The Hobbit: An Unexpected Delight

Maybe it is because I have not read the book, maybe it IS a travesty but unlike so many reviews I read about The Hobbit I actually enjoyed it. My biggest concern was not that I would not like the film but simply that people said it dragged. One thing I loved about The Lord of the Rings trilogy was that, despite being three hours each, they felt much quicker than that, moving at an alarming rate and keeping you hooked for more. The Hobbit started a bit slowly but did make you feel all nostalgic for the other trilogy. When the Dwarfs arrived at Bag End I was concerned that it was going to end up one silly gag after another but to my delight it settled down pretty quickly. In between the jokes and over the top action there was some serious moments that at times tugged on the old heart strings. It just seemed to have enough comedy, when you thought it was going a little too far then it would pull it back again.

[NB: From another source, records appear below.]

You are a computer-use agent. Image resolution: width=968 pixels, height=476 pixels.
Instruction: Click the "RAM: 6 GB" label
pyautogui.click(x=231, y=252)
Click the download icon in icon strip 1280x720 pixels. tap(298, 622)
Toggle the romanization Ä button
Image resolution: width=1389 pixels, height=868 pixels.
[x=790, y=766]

The reviews did seem fixated that Bilbo’s encounter with Gollum was as far as the film got but there is a lot that happens before that and I never felt it moved at too slow a pace, somethings were draw out longer than maybe they needed to but it was not as if I was there going ‘come on, we know what’s going to happen lets just get there.’ The setting too was lavish, flowing on well from Lord of the Rings, they even made it feel like it was  before the event. Sometimes prequels can feel more advanced than the originals and feel at odd with what is effectively about to happen (take Star Wars as an example), but I never felt The Hobbit was anything but a section of the same story just set before hand, I think the fantasy nature of the film helped and the links to The Lord of the Rings were clear showing that it was not just a film adaptation of a children’s book but actually fits in with the whole story. My only real criticism here is that no-one seems to die, the dwarfs are in such peril a lot of the time but they always find a way out. I think to be more realistic (I know it’s a film with orc, dwarfs, elves and wizards but just go with me!) one or two could have faced an untimely end.

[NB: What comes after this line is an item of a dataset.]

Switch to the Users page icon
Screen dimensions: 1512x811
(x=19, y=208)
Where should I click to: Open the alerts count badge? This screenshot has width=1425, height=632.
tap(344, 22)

I have heard that there are many changes from the book but as previously mentioned I have not read it. Maybe when I get round to it (I need to finish Return of the King first!) I will change my mind, but once again I disagree with many film critics, this was a lovely story well told that had comic moments but was also a lot darker than I thought it would be. Tolkien’s story would be hard to do wrong after the success of Lord of the Rings and I feel some reviews are harsh. Is it a bad film? No. Is it worse than Lord of the Rings? Possibly. Does it feel part of the franchise? Most definitely. All in all it was  a delight to watch, again I did not feel as if I was in the cinema for three whole hours and am looking forward to the next two (a cash in I know but if they are all at least as good at this it is not a bad thing). Maybe I should thank the reviewers, I have mention a lot previously about not going in expecting much. I don’t think I did because of bad reviews and came out pleasantly surprised. It might not be the best film ever made but it is one the best I have seen at the Cinema for a long while. Maybe that says something about the state of film making today, I personally think it was actually pretty good.